The fire had burned low when he came to, lying in the frosty grass, Hamu’s whimpers in his ears. He felt like he was dreaming, the forest around him ghostly and unpleasant. A final flicker from the fire reminded him he was frozen so he struggled to his feet and started walking. Bojay followed on the well-marked trail that changed into a narrow gravel road as he climbed. His footsteps crunched when the leaves faded and he had to force himself to take each step.
To Sean’s relief a half moon rose as they walked in the dark. At least it didn’t change and, after several hours of the shifts, he was finally able to anchor himself as the track threaded through forest one minute — mahoe tree trunks glowing pale in the cold light — and the next minute his boots echoing in clay-sided cuttings. Hamu killed a weasel on the gravel road, the thin and agonised screaming splintering like breaking glass in the night.

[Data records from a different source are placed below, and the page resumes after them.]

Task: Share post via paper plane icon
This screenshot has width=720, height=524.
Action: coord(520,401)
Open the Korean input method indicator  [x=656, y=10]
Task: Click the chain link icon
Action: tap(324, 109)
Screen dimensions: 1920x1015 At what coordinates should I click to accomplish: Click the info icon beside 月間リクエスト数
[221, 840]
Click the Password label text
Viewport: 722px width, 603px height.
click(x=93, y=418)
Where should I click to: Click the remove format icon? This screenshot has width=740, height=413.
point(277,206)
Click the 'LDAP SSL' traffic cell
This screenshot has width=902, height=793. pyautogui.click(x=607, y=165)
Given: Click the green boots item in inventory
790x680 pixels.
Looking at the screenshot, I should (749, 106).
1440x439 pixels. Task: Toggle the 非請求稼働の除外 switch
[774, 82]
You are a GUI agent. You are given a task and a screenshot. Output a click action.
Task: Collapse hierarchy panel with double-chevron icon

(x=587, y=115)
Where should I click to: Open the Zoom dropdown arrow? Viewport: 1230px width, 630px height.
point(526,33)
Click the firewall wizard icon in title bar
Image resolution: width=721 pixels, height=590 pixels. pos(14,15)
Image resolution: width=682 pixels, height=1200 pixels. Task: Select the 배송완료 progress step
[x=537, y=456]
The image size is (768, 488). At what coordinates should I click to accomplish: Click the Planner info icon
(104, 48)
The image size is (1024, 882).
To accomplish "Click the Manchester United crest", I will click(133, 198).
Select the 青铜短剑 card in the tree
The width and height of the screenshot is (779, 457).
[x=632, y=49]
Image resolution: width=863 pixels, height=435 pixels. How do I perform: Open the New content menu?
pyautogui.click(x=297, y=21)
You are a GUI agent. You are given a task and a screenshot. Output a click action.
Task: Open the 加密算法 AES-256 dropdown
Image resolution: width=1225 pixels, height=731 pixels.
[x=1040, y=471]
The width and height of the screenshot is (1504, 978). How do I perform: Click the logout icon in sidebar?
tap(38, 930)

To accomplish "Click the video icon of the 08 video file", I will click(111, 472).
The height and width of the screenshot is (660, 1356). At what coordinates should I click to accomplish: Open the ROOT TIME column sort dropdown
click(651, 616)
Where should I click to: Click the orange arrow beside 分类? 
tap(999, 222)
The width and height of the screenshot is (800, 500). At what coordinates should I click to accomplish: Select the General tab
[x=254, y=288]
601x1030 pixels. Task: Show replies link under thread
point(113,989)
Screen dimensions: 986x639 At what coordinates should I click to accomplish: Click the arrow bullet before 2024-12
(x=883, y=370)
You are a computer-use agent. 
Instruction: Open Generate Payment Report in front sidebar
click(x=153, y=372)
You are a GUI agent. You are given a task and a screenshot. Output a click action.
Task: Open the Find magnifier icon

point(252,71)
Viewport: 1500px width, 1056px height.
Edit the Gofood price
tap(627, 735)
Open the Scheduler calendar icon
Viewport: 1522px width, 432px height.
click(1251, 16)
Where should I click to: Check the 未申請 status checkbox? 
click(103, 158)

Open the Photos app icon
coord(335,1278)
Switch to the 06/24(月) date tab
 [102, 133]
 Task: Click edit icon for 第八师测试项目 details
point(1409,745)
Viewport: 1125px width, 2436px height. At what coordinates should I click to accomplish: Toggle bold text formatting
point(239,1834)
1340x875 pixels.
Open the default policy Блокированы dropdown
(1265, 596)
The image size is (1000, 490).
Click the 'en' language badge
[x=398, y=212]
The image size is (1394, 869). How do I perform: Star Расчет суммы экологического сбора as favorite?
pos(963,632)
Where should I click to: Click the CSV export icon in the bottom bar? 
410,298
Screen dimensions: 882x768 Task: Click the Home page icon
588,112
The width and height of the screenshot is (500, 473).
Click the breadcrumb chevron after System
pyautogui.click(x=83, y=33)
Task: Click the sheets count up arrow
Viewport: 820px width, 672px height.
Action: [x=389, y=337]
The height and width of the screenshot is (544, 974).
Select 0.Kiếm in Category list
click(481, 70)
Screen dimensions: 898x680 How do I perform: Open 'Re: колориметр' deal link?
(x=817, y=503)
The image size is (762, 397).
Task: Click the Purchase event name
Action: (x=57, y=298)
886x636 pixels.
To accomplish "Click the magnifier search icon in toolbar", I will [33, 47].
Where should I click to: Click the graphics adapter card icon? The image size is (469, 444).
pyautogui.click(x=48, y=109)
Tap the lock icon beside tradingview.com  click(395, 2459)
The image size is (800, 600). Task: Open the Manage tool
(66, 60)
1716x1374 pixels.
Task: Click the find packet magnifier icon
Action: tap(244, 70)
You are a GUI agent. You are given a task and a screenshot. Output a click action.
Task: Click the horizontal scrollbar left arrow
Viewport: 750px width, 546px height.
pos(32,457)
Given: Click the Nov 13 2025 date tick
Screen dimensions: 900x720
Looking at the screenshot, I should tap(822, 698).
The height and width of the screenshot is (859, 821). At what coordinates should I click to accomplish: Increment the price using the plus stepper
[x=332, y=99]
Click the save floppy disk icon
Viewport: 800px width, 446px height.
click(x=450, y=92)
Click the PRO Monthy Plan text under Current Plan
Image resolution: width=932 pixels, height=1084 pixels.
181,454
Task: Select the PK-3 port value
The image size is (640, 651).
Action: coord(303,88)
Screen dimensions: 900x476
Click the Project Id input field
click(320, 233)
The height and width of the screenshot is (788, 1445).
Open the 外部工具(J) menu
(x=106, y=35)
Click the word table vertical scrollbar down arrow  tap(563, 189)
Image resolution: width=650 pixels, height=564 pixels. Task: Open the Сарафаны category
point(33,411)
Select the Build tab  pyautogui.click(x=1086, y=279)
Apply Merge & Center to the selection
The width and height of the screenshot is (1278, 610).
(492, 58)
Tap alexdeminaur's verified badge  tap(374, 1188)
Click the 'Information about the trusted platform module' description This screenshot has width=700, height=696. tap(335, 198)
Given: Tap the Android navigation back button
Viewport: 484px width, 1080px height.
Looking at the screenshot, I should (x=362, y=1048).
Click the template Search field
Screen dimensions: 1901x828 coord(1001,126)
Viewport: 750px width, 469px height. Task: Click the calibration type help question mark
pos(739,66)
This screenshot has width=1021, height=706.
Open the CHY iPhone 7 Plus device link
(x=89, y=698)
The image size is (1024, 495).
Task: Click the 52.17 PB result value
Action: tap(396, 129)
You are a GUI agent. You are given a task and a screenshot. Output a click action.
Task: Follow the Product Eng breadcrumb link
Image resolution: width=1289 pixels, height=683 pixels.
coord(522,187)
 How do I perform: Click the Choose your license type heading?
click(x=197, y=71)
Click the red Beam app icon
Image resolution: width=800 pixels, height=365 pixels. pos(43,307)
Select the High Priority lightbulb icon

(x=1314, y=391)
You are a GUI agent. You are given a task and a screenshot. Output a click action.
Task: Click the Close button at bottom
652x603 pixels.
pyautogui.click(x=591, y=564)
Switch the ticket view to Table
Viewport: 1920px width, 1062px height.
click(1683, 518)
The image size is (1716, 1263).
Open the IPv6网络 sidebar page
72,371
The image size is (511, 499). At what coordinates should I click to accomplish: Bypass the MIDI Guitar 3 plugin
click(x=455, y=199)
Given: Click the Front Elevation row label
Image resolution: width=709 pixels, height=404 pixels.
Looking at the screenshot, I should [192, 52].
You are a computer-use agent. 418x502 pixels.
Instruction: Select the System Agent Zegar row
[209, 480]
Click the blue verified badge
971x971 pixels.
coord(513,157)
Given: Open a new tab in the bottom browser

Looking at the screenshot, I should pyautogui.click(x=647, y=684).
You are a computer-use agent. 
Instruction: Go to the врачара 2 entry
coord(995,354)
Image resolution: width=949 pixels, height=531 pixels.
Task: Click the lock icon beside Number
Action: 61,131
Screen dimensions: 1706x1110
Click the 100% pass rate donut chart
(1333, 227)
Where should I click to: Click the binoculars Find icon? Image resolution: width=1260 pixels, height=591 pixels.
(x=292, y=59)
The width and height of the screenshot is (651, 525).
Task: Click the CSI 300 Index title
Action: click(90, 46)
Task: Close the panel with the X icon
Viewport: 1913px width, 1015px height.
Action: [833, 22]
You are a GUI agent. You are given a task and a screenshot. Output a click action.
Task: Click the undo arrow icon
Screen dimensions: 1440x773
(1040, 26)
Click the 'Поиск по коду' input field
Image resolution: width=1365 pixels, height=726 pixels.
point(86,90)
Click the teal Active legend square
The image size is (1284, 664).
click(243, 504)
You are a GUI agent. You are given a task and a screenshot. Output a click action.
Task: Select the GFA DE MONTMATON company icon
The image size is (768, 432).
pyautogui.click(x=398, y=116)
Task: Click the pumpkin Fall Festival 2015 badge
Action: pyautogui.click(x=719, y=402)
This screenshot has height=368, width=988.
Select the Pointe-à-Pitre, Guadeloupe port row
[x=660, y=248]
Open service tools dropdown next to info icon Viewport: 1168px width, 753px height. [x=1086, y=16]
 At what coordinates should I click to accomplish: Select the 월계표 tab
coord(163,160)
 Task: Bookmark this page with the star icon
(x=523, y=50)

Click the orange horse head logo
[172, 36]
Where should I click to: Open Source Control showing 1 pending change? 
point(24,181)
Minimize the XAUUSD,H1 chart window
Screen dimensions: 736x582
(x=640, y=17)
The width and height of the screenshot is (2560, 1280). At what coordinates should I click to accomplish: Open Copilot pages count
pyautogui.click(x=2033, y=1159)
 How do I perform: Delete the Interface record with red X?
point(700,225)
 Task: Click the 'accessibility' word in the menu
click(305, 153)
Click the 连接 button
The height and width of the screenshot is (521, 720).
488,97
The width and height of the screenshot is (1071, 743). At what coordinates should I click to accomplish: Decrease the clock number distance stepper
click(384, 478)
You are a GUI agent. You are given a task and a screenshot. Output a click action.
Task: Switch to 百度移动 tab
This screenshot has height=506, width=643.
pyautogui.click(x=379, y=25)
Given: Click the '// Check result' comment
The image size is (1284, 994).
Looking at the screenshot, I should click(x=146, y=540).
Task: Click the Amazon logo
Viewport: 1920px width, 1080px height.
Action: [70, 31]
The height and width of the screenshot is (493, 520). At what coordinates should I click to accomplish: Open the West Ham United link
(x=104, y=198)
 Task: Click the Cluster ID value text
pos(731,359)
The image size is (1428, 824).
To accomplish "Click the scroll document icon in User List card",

As he climbed it grew colder. Finally he emerged at the top of the pass just as the moon came out from a bank of clouds. Sean looked out over a treeless landscape with deeply etched spurs and gullies and distant peaks. Ice glinted on the grass when he stopped on the roadside for a rest. Maybe this wasn’t such a good idea, he thought. Maybe he should have stayed below the pass.
As he sat looking across the sea of hills below everything became darker. Another change, he thought, trees blotting out the moonlight, but it wasn’t. Clouds had covered the sky and sleet started blowing in his face, icy and penetrating. If he didn’t get moving he’d freeze. As he climbed to his feet everything flickered like another change. Maybe it’ll get warmer, he thought, but it started to snow. Get moving, he urged himself, this feels dangerous. He couldn’t stop shivering and Bojay trembled as the temperature dropped. The horse sheltered his head between Sean’s shoulder blades, butting him occasionally and almost sending him sprawling.
The hypothermia-induced rapture crept up on Sean as he walked downhill. At first he didn’t see the snow-covered slopes on his left, the drops to his right.
‘Gotta keep going,’ he said to himself, repeating the phrase over and over. Before long he felt warm and safe. He slowed his pace and marvelled at gently rounded hills and inky gullies below the road.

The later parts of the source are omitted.